Yeah, 1971. I was seven, and I remember singing along with the Winstons commercials (my folks smoked Winstons).

I still remember Mom giving me fifty cents and sending me to the corner to pick her up a pack of smokes when I was five or six; I was permitted to spend the change on candy.) Wonder what a convenience store clerk would do nowadays if a six-year-old walked in, unattended, slapped some money on the counter and asked for a pack of Winstons?

No, they never claimed smoking was healthy, but they sure’s hell implied it. I still remember ads that seemed like they said “OUR brand is soothing to the throat!”

They haven’t had any Black & White Sunday Night in at least a couple of years.

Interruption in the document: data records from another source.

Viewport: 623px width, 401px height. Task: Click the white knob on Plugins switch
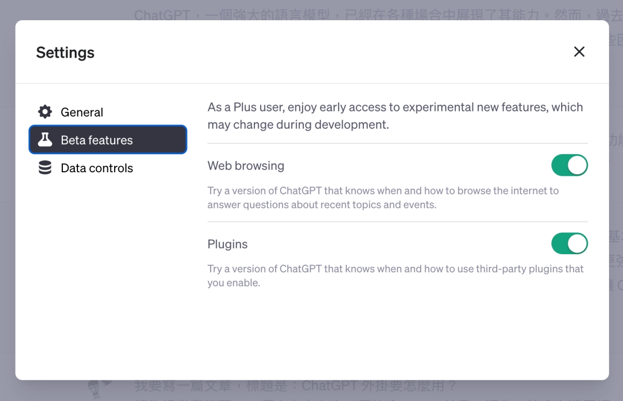click(x=577, y=244)

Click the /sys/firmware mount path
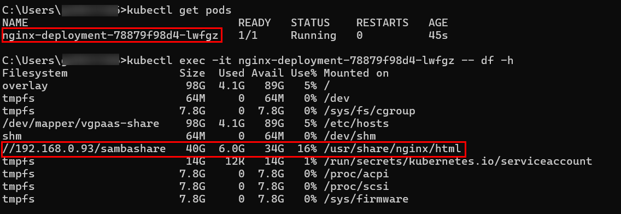click(x=366, y=199)
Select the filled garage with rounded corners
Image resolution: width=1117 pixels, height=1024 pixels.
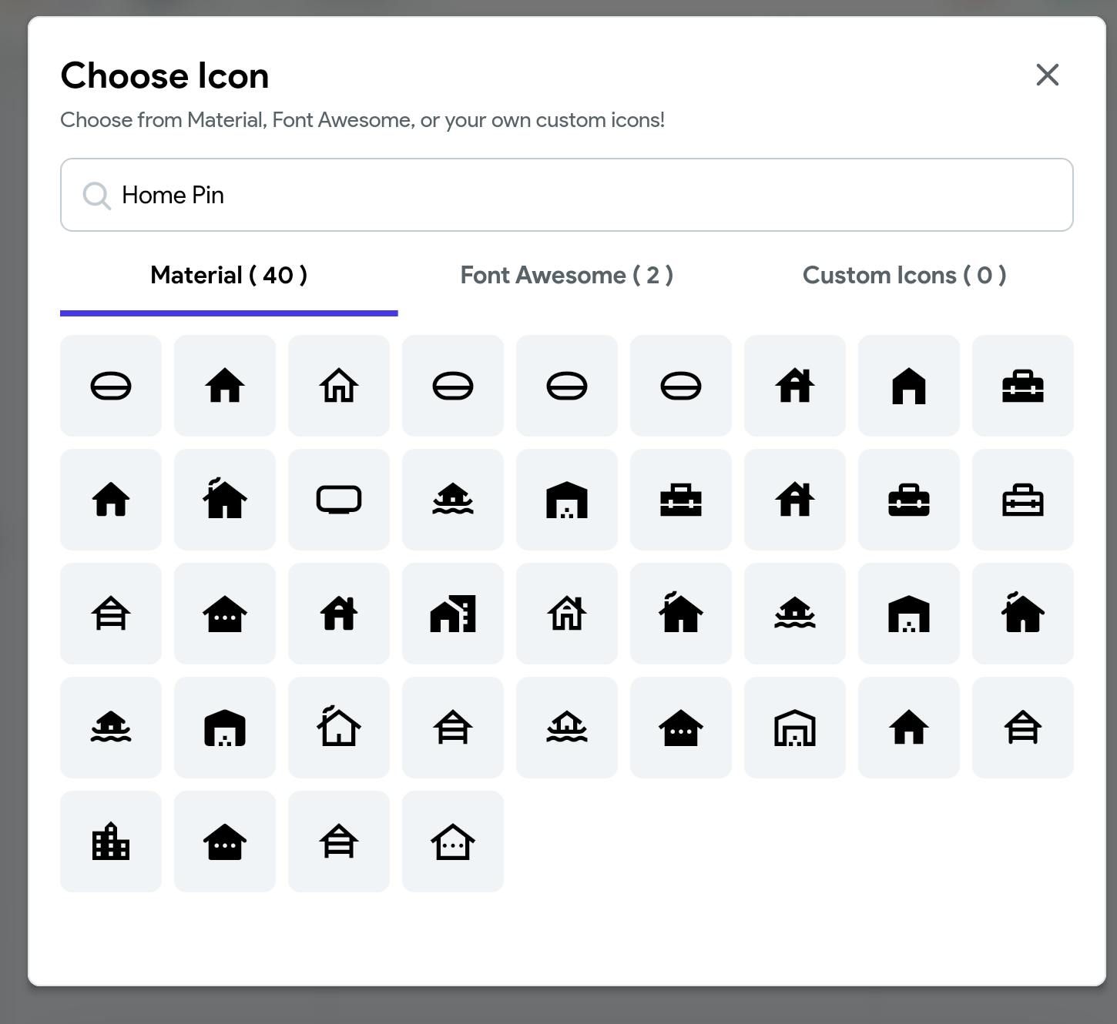225,728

They still have B&W shows like “Beat the Clock” and “What’s My Line”, on between four & 5 in the morning.

One of ‘em had a tag that said “I’d rather fight than switch” and would always show an actor with a big ol’ shiner.

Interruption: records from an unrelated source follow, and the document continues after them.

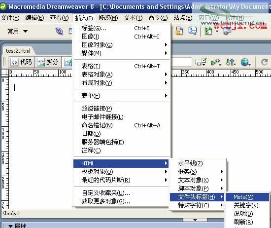Click the comment bubble icon in Insert bar
The width and height of the screenshot is (271, 228).
point(193,31)
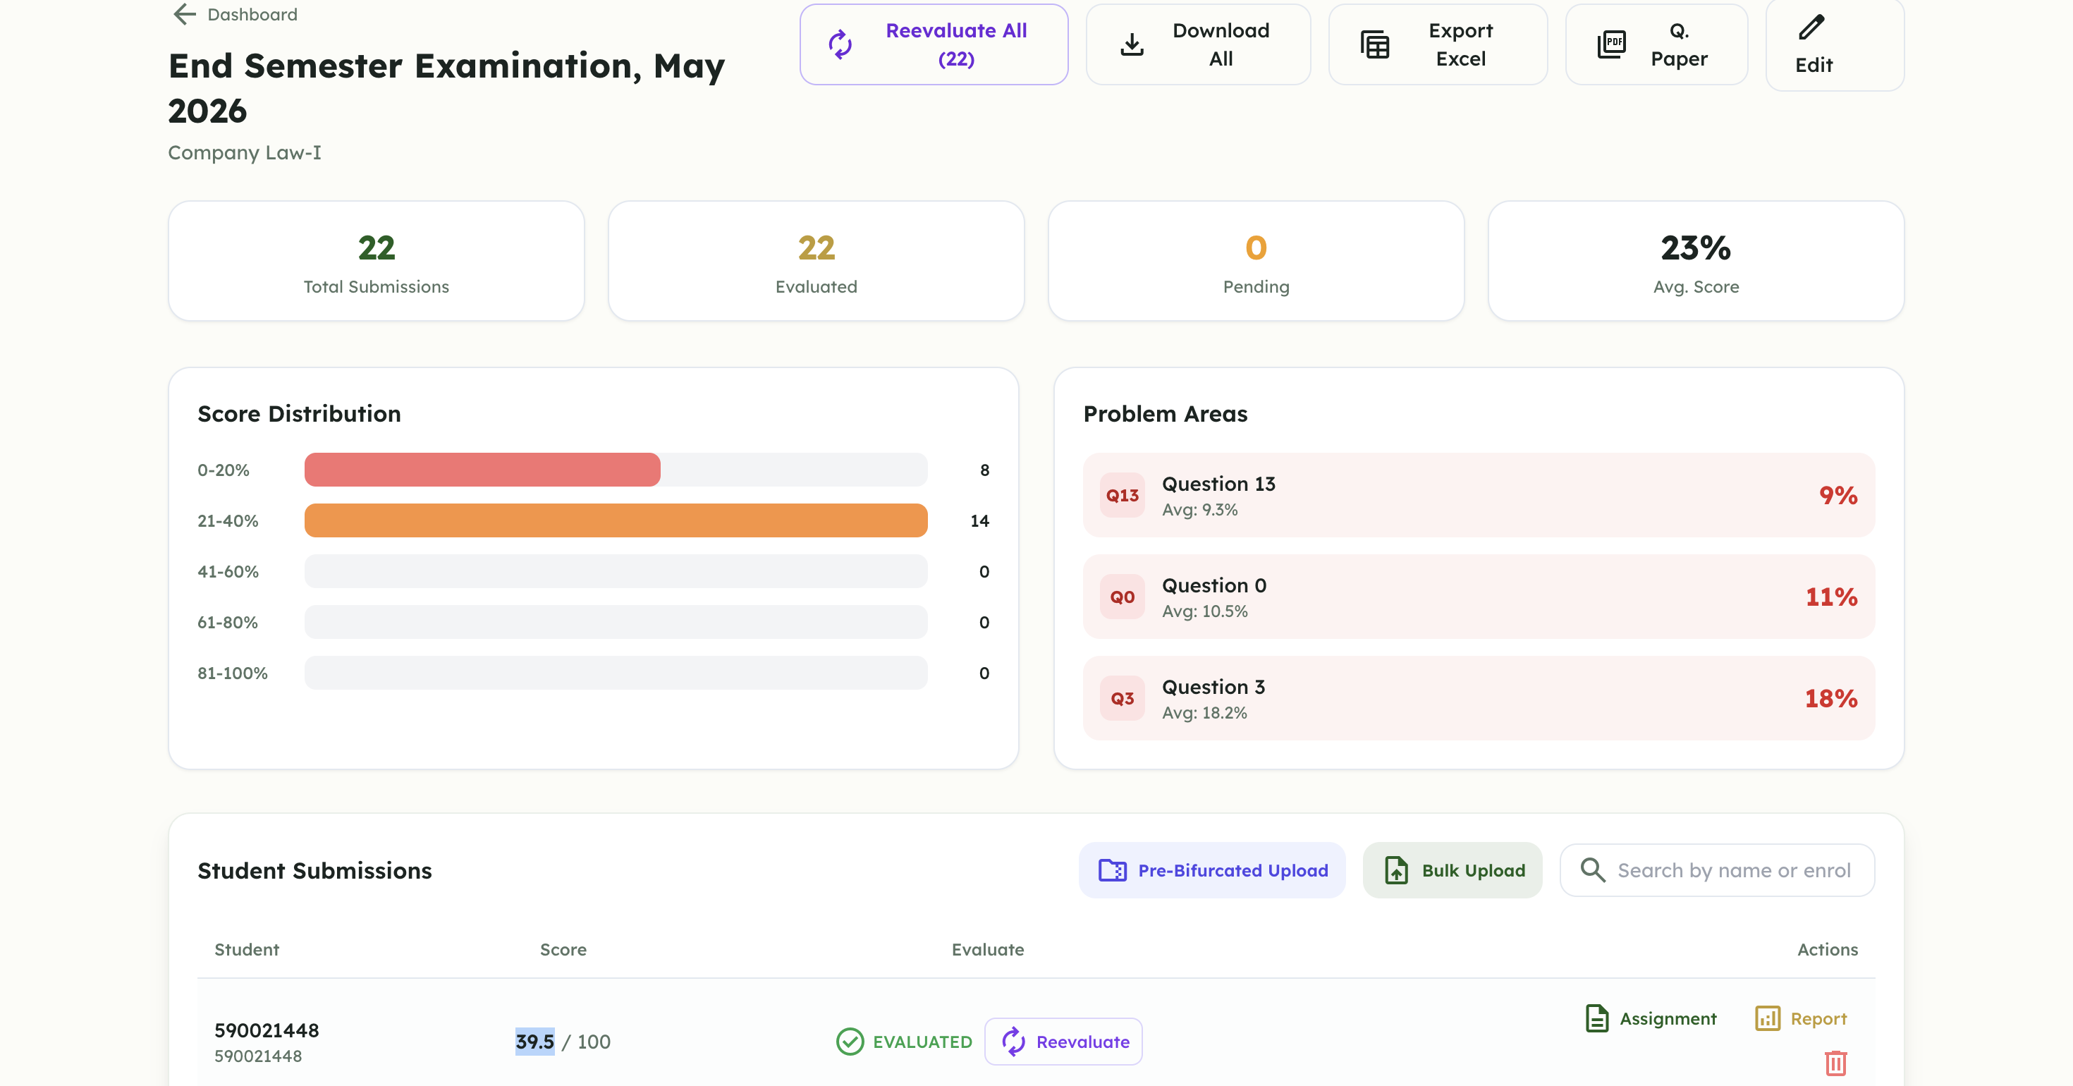This screenshot has width=2073, height=1086.
Task: Select the Question 13 problem area
Action: 1479,495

Which one was it that played up the length of their cigarette by always having the far end of it bent as if they’d run into some item with it?

I think that was Benson & Hedges 101s, “A Silly Millimeter Longer.”

Benson & Hedges had the series of ads in which the end of their long cigarette would always get bent or smashed by a telephone receiver, elevator doors, etc. (A millimeter longer, one-oh-one . . .")

Remember the suggestive cigarette jingle that declared, “It’s not how long you make it, it’s how you make it long”? :wink:

“Us Tarryton smokers would rather fight than switch!”

George Carlin used to have a whole routine about how cigarette slogans were the filthiest, most sexually suggestive ones around.

He only mentioned a few. But they all seem to be that way.

“This is the one they’ll have to beat.”
“A silly millimeter longer.”
“Alive with Pleasure”
“It’s what’s up front that counts.”
“Taste me, taste me, c’mon and taste me.”
“Wherever particular people congregate.”
“Blow some my way.”

I have quite a few OTR shows on tape.

You haven’t lived until you’ve heard someone claim that smoking is “good for digestion”.

(BTW, Jeff, “I’ve Got a Secret” gave away a carton of Winston to all contestants during the era, around 1953-1960, that they sponsored the program.)

Would that someone be Cecil Adams? :smiley:

Mr. Moto: Don’t forget “I’d walk a mile for a Camel”

For the record, it was Chesterfield that came out with the 101mm cigarette (the “silly millimeter longer” jingle was sung to the tune of “La Bamba”).

Benson and Hedges was the first brand to come out with the 100mm cigarette, and the first wave of ads featured bent cigarettes. Later, they showed creative ways of dealing with the “problem”; one memorable commercial showed a man sitting behind the wheel of his car, ciggy dangling from his lips, while he kibitzed a couple of guys installing a new windshield, with a strategically placed bubble to accommodate the monster.